Aircraft engines (both reciprocating piston and turbine) which drive a propeller, or ducted fan, are typically installed in a fuselage and/or wings. The disposition of the engine installation may be forward or rearward, in relation to the aircraft longitudinal axis and its leading or trailing aerodynamic (lift) surfaces. Similarly, the engine orientation and attendant propeller may be puller or pusher configurations.
An engine represents a concentrated mass of robust form compared with an airframe structure and so an engine mounting must “marry” the engine and airframe, by distributing imposed loads.
In both fuselage and wing installation, an engine is typically mounted upon a bulkhead, disposed at the opposite end from the thrust propeller, or upon a structure extended beneath and/or alongside the engine. In the case of a fuselage, the bulkhead separates the engine and passenger or baggage compartments.
A requirement for low noise and/or vibration transmission from the engine to occupants in the passenger compartment commonly dictates the use of compliant, for example, metallic or elastomeric, mountings in supporting an engine assembly from or upon an airframe. Essentially the mount configurations depicted in FIGS. 1A through 3B and FIGS. 12 and 13 of the patent drawings disclose known aircraft engine mount systems. These mounting systems include a “bed mount” system which is reliant upon engine support from below by an extended underlying structure (FIGS. 1A and 1B); a side mount system which is used with in-line engines and involves two mounts to either side of the engine and a beam or truss structure extending from the aircraft bulkhead (FIG. 12); and an end mount system with an engine cantilevered from one end opposite a thrust (pusher or puller) propeller (FIGS. 2A-2B, 3A-3B, and 13A-13B). Both the “bed” and “side” mount systems include considerable supplementary structure beyond (forward of) a bulkhead.
For low cost and simplicity, an end arrangement is preferable since it minimizes airframe structural extension. Thus, with an end-mount, a minimal intervening frame between engine and bulkhead can be employed.
An end mount with multiple individual mount axes disposed around and each orientated substantially parallel to the engine thrust axis, i.e. a so-called “axial mount” represents a simple solution. In this case, each individual (axial) mount is loaded (transversely) in shear under aircraft normal maneuvering load (FIGS. 2A-2B).
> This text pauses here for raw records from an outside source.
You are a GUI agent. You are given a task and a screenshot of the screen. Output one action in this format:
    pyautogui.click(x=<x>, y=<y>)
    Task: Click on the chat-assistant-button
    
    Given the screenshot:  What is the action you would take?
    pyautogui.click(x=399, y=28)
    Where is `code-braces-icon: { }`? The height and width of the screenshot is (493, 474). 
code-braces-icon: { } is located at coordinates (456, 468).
A primary vibration transmission mode arises from the pulsing torque reaction of the engine, particularly with a piston engine where the power generation is cyclical or intermittent. Individual axial mountings of an end mount configuration are shear loaded by oscillatory torque reaction while having greater tension or compression stiffness in order to withstand propeller thrust reaction and maintain alignment of the propeller with the aircraft (longitudinal) axis. A low mount shear stiffness while advantageous for absorption, cushioning or reduced transmission of (torque) vibrations, allows significant vertical deflection under “g” loads. This results in significant displacement of the propeller undermining maintenance of alignment between spinner and cowling, thereby requiring a larger operating clearance, and “bottoming out” of the mounts, i.e. the mounts come to the end of their allowable “soft” travel and become a more rigid connection defeating the purpose of their softness in shear.
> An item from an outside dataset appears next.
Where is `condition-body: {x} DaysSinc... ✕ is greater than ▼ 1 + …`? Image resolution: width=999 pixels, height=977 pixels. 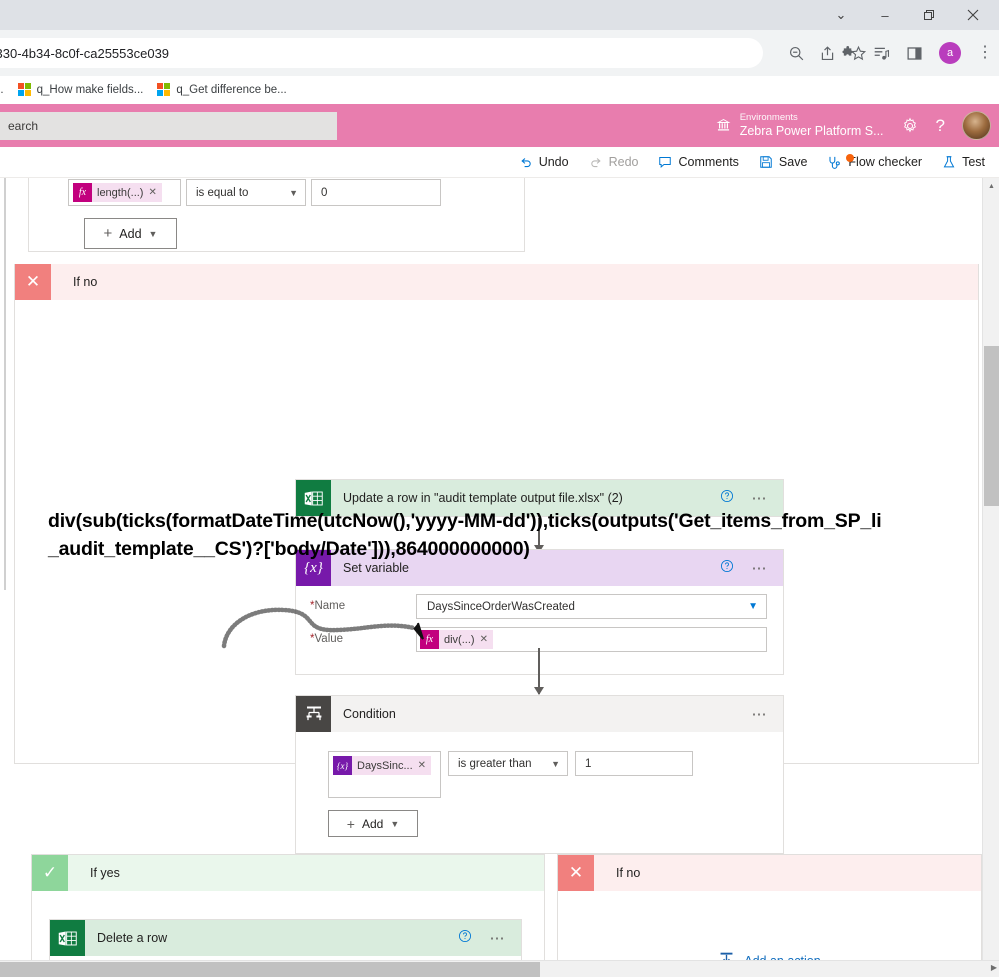 condition-body: {x} DaysSinc... ✕ is greater than ▼ 1 + … is located at coordinates (540, 792).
For better performance the end mounts are sometimes focalized, i.e. disposed about the engine thrust axis with their individual axes orientated towards a (common) point near, or ahead of, the engine center of mass. In this manner the mounts are placed primarily in tension, or compression, rather than in shear, under normal aircraft “g” loading, and so are unlikely to “bottom out”; the axial stiffness remains high in order to absorb thrust load without excessive deflection; and the torsional stiffness, i.e. stiffness to oscillatory torque reaction loads, is low and substantially independent of “g” load and side load giving good isolation under all flight conditions. FIGS. 13A-13B show a known application of a DYNAFOCAL (trademark of the Lord Corporation) focalized system as applied to a horizontally opposed aircraft piston engine. FIG. 3 shows such a focalized system applied to another engine configuration, namely an “inverted” piston engine.
With attention to such focalizing, i.e. the position of the focal point (usually a little forward of the center of gravity), deflection of the propeller under normal “g” loading can be minimized or even practically eliminated in some cases. This is an advantage when designing spinner-to-cowling clearances. On occasion, such focalized mountings are employed with common support frame such as a prefabricated lattices of tubular struts and ties known as a “ring-beam”. While this predefines the mount configuration, it represents a complex and expensive additional element.